Peter Joseph: The Border Paintings
16 February – 24 April 2021
Lisson Gallery is honored to present an exhibition of works by Peter Joseph, the artist to have held the longest continuous association with Lisson Gallery, since its inaugural year in 1967. Joseph was in the process of planning this exhibition of important paintings from the 1980s and 1990s, when he passed away at age 91 in November 2020.
Peter Joseph visited the exhibition The New American Painting at the Tate Gallery in 1959, at the age of 29, where he first experienced the work of Abstract Expressionist painters Mark Rothko and Barnett Newman. His own works before 1970 focused on primary color and performativity at scale, garnering critical and institutional acclaim, including exhibitions of indoor and outdoor installations at Camden Arts Centre and Kenwood House in 1966, even then reaching out towards the observer and to nature. However, a seminal moment for Joseph’s practice came during a visit to the cinema in the late 1960s when he fell asleep during a Luis Buñuel film, waking to be bathed in just the residual light of the projector on the silver screen. Joseph sat staring at this blank space, the flickering void of the empty projection surrounded by a darker border delineating the cinematic frame. This experience inspired the nuanced relationship of light and color between a border and a central motif that would come to define his oeuvre for many decades to come, containing what he described, in conversation with Hans Ulrich Obrist, as “a delicacy about it. It wasn’t just a simple tone or color. And I realized that this, to me, had more possibility in it for what I could only call a reflection.”

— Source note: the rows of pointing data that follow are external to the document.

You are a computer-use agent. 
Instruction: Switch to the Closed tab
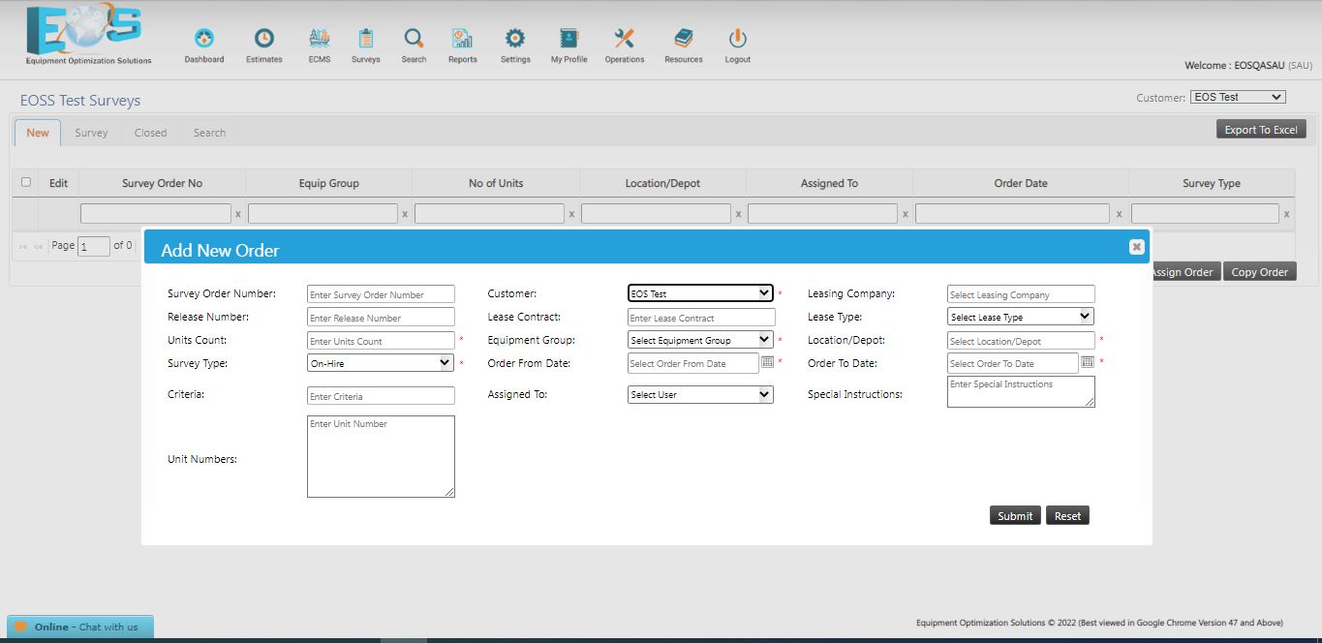(150, 133)
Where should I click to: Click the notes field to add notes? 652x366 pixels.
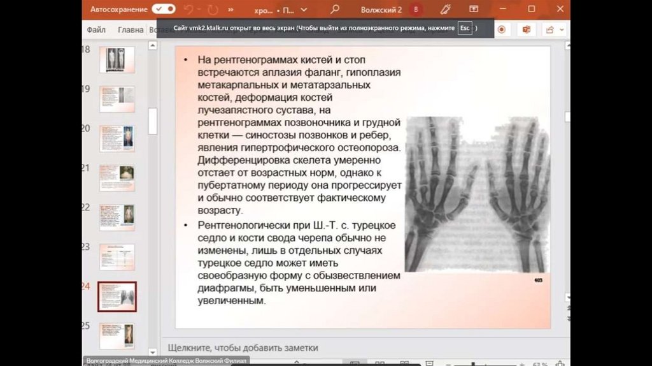pyautogui.click(x=243, y=348)
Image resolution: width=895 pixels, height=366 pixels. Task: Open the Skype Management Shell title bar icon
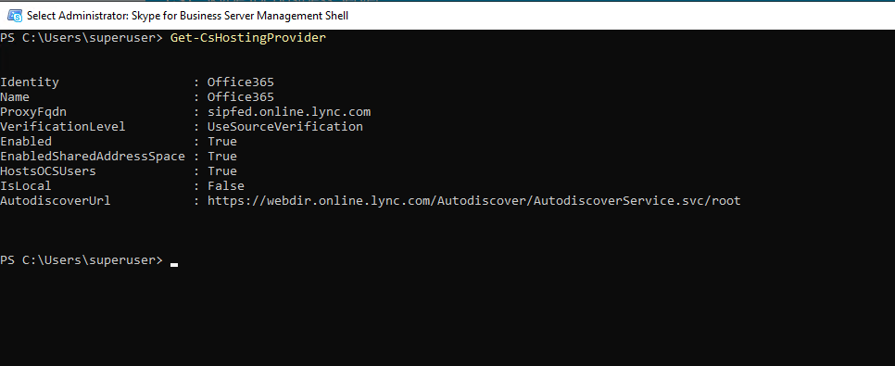(14, 16)
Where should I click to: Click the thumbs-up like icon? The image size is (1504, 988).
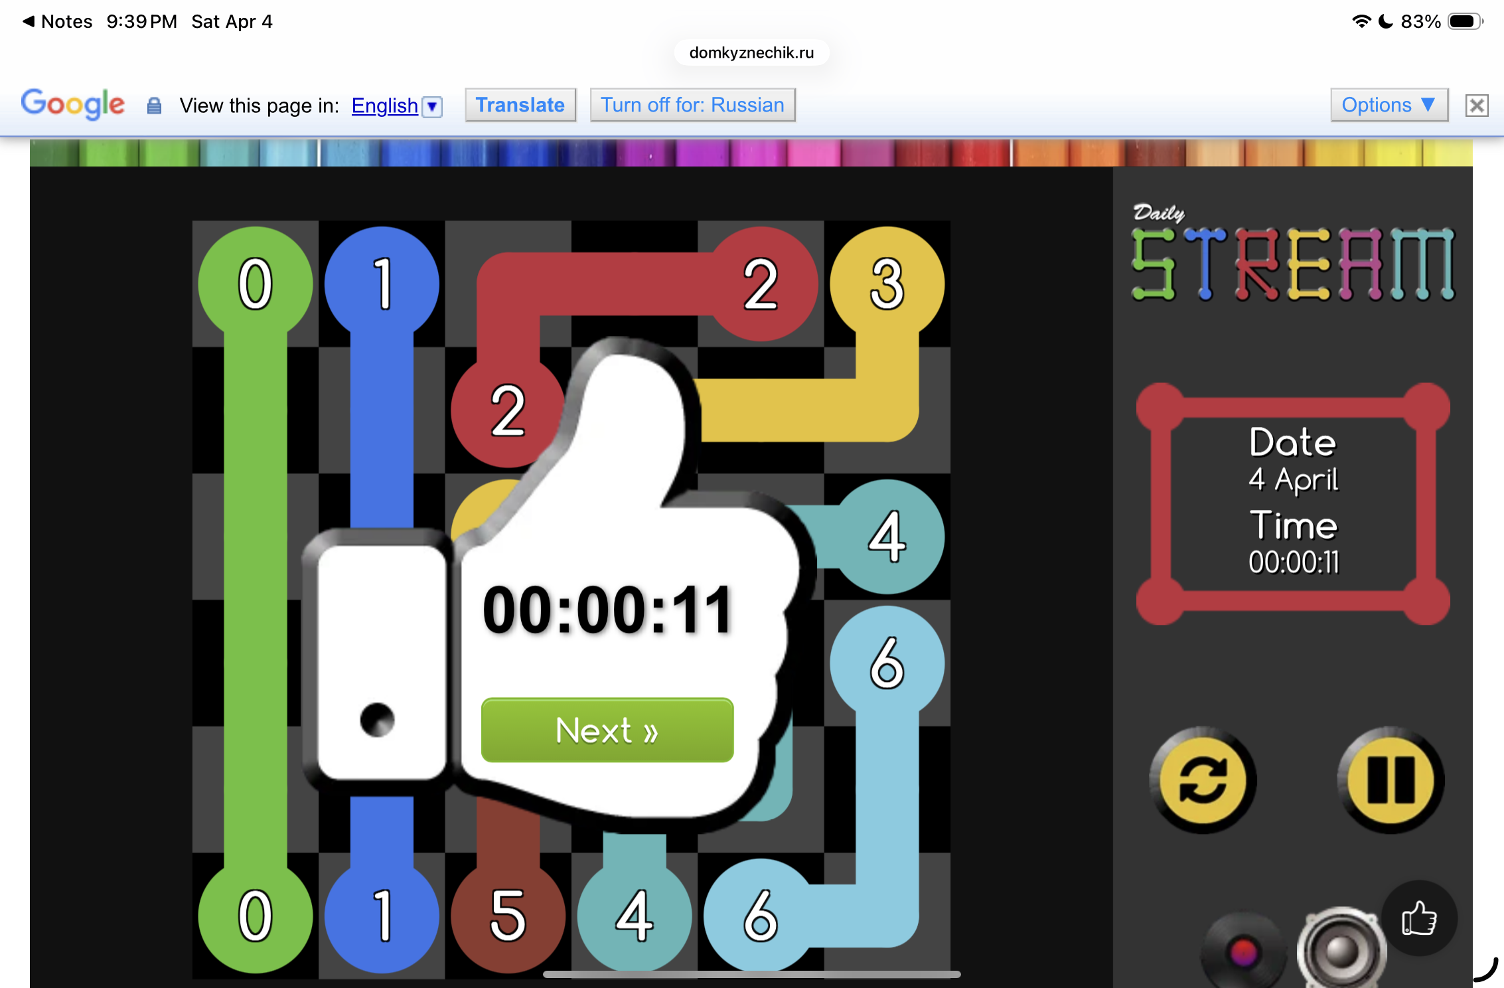[x=1419, y=919]
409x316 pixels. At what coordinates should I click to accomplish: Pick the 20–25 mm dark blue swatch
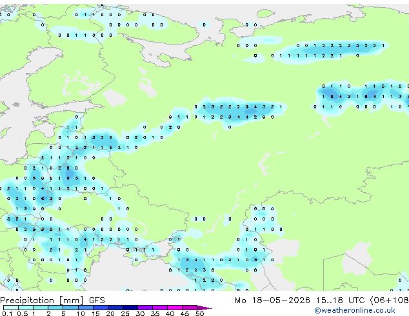(x=115, y=308)
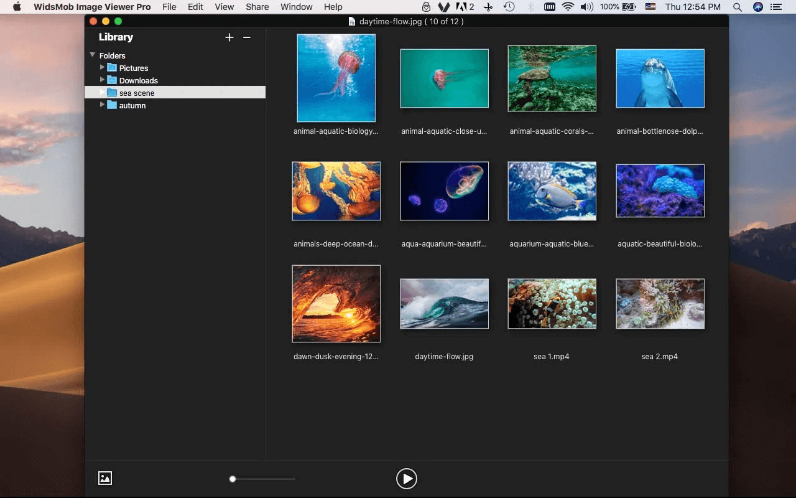The width and height of the screenshot is (796, 498).
Task: Add a folder with the plus icon
Action: [229, 37]
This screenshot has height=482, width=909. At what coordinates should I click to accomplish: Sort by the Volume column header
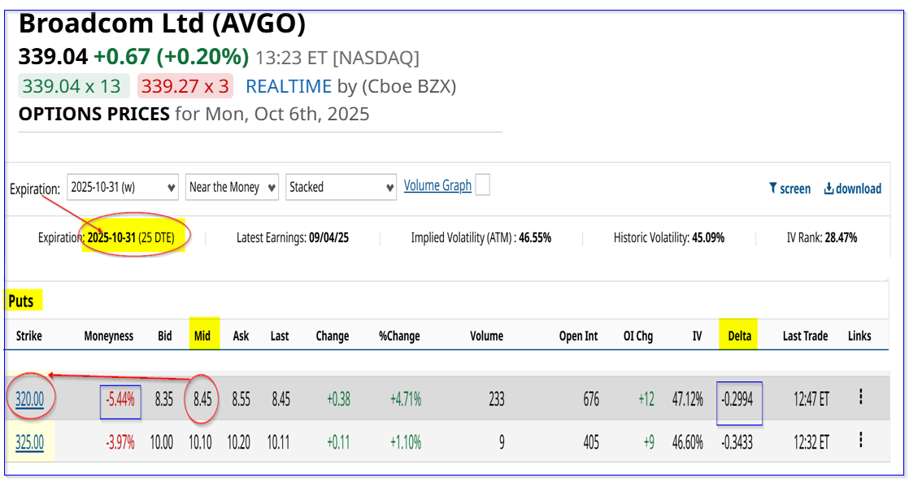pos(486,336)
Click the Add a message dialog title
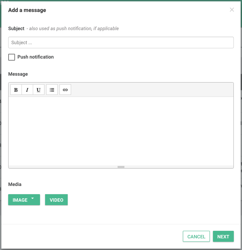The height and width of the screenshot is (250, 242). pos(27,10)
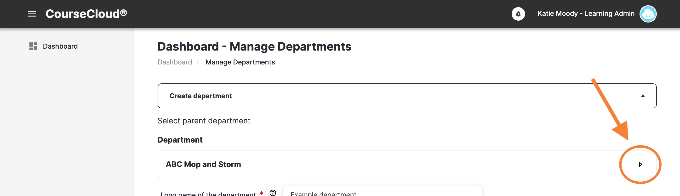The width and height of the screenshot is (680, 196).
Task: Go to Dashboard breadcrumb link
Action: 174,62
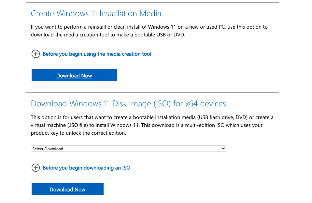This screenshot has height=203, width=312.
Task: Click the plus icon beside media creation tool
Action: 35,54
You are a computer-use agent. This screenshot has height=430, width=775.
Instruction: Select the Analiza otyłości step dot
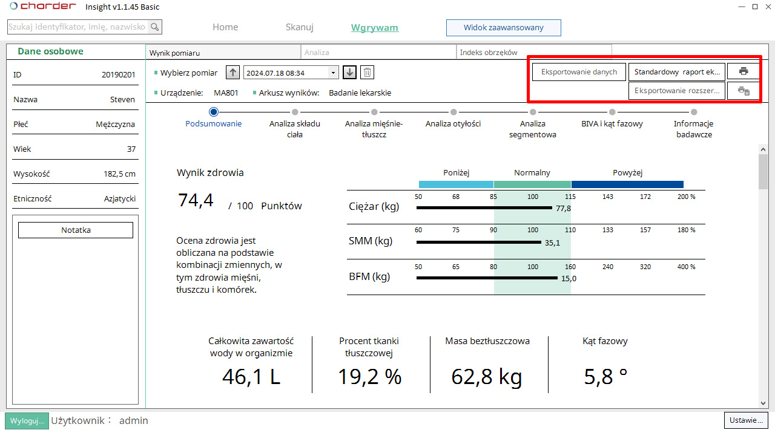pos(453,112)
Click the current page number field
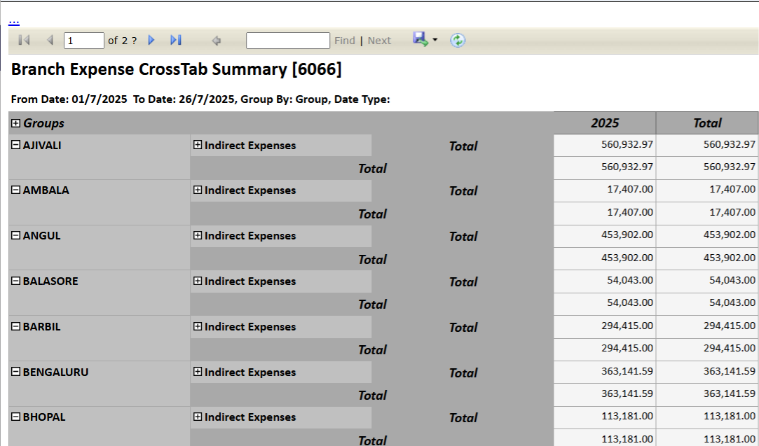 click(x=83, y=41)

Over the years, with Joseph’s ever thoughtful focus, and ‘less is more’ philosophy, the outline of these Border works became thicker as he began to play with the relative color and size of the two rectangles. By the 1980s – after a significant number of these works were acquired by the great Italian collector, Giuseppe Panza (now part of the Solomon R. Guggenheim Foundation) – the paintings evolved again, foregrounding the emotional charge of the sublime. Reflecting upon that original cinematic encounter, Joseph began to experiment with subtle tonal difference by juxtaposing complementary colours through studies, with the subsequent paintings, typically titled with the two constituent colors, for example Light Pink with Cobalt Blue (1994). Their simplicity sought to convey clarity and depth in both vision and feeling.
Throughout his career, Joseph cited early Venetian and Florentine painting, as well as Classical and Neo-Classical architecture as his primary influences, and subscribed to methodologies more typically associated with Renaissance painters and the likes of Claude Lorrain and Tintoretto, than of his minimalist contemporaries. He painted in natural light, from his studio in the English countryside, and believed the work should be viewed in similar conditions, so that they could be ‘absorbed’. His appreciation for tonality and time-based sensibilities imbued his work with melody and harmony. As Nicholas Logsdail noted in his recent reflection on the artist’s life for Frieze magazine: “He compared his paintings to music and often spoke of music as the first form of abstraction, with many great composers, from Johann Sebastian Bach onwards, more interested in sentiment than narrative. This was what Peter sought: to remove the content while retaining the meaning, thereby amplifying the emotion.”